2)、表现:病人发热、寒战,局部穿刺部位红肿、渗出等。
3)、护理:
①、管道维护:穿刺24小时后消毒置管口皮肤,更换透明敷贴并注明时间,以后每周至少更换1次,局部有异常时及时消毒和更换敷贴。每日更换输液管道,遵守无菌操作原则。
②、规范配制和使用全肠外营养混合液:配制过程由专人负责,在层流环境、按无菌操作技术要求进行;配制过程符合规定的程序,按医嘱将各种营养素均匀混合,添加电解质、微量元素等时注意配伍禁忌,保证混合液中营养素的理化性质保持在正常状态;营养液现配现用,不得加入抗生素、激素、升压药等;全肠外营养混合液在24小时内输完,暂时不用者保存于4℃冰箱内,输注前0.5~1小时取出置室温下复温后再输。

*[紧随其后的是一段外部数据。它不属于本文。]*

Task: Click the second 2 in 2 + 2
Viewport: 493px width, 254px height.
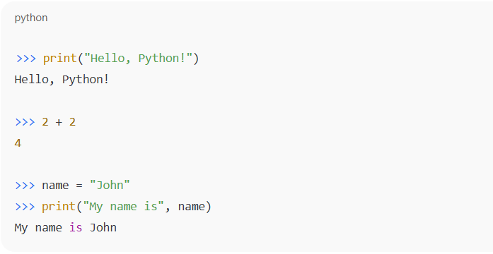Action: pos(72,122)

③、处理:怀疑出现导管性脓毒症者,应做营养液细菌培养及血培养;更换输液袋及输液管;观察8小时后仍不退热者,拔除静脉导管,导管尖端送培养;24小时后仍不退热者,遵医嘱用抗生素。
(2)、肠源性感染:
①、与长期全肠外营养时肠道缺少食物刺激而影响胃肠激素分泌、体内谷氨酰胺缺乏等引起肠黏膜萎缩、肠屏障功能减退、肠内细菌和内毒素移位有关。
②、当病人胃肠功能恢复,应尽早开始肠内营养。
3、糖代谢紊乱
(1)、高血糖和高渗性非酮性昏迷: 较常见。当血糖浓度超过40mmoL/ L 可致高渗性非酮性昏迷。

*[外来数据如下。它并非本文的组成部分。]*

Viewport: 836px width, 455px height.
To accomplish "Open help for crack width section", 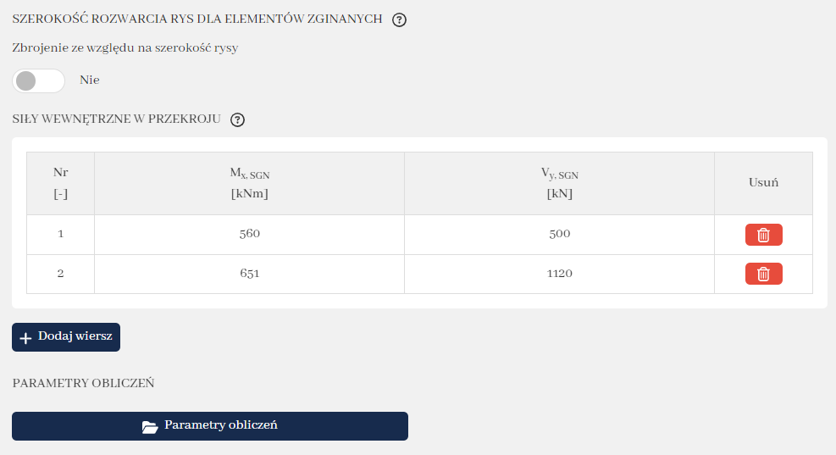I will tap(400, 19).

1)、原因:与外科应激病人对葡萄糖的耐受力及利用率降低、输入葡萄糖浓度过高、速度过快有关。
2)、表现:病人出现血糖异常升高、渗透性利尿、脱水、电解质紊乱和神志改变等。
3)、护理:
①、预防:葡萄糖的输注速度应小于 5mg /( kg · min )。
②、处理:一旦血糖异常升高,立即报告医师,停止输注葡萄糖液或含大量糖的营养液;静脉输注低渗或等渗盐水以纠正高渗环境,内加适量胰岛素以降低血糖,但应避免血浆渗透压下降过快引发急性脑水肿。
(2)、低血糖: 因很少单独输注高浓度葡萄糖溶液,此类并发症已少见。
1)、原因:外源性胰岛素用量过大,或高浓度葡萄糖输入促使机体持续释放胰岛素,若突然停止输注葡萄糖后可出现低血糖。

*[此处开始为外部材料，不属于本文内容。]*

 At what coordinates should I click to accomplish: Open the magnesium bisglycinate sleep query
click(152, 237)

2)、表现:病人出现脉搏加速、面色苍白、四肢湿冷和低血糖性休克。
3)、护理:一旦发生应协助医师处理,推注或输注葡萄糖溶液。
4、肝功能异常
(1)、原因:主要是葡萄糖超负荷引起肝脂肪变性,其他相关因素包括必需脂肪酸缺乏、长期全肠外营养时肠道缺少食物刺激、体内谷氨酰胺大量消耗,以及肠黏膜屏障功能降低、内毒素移位等。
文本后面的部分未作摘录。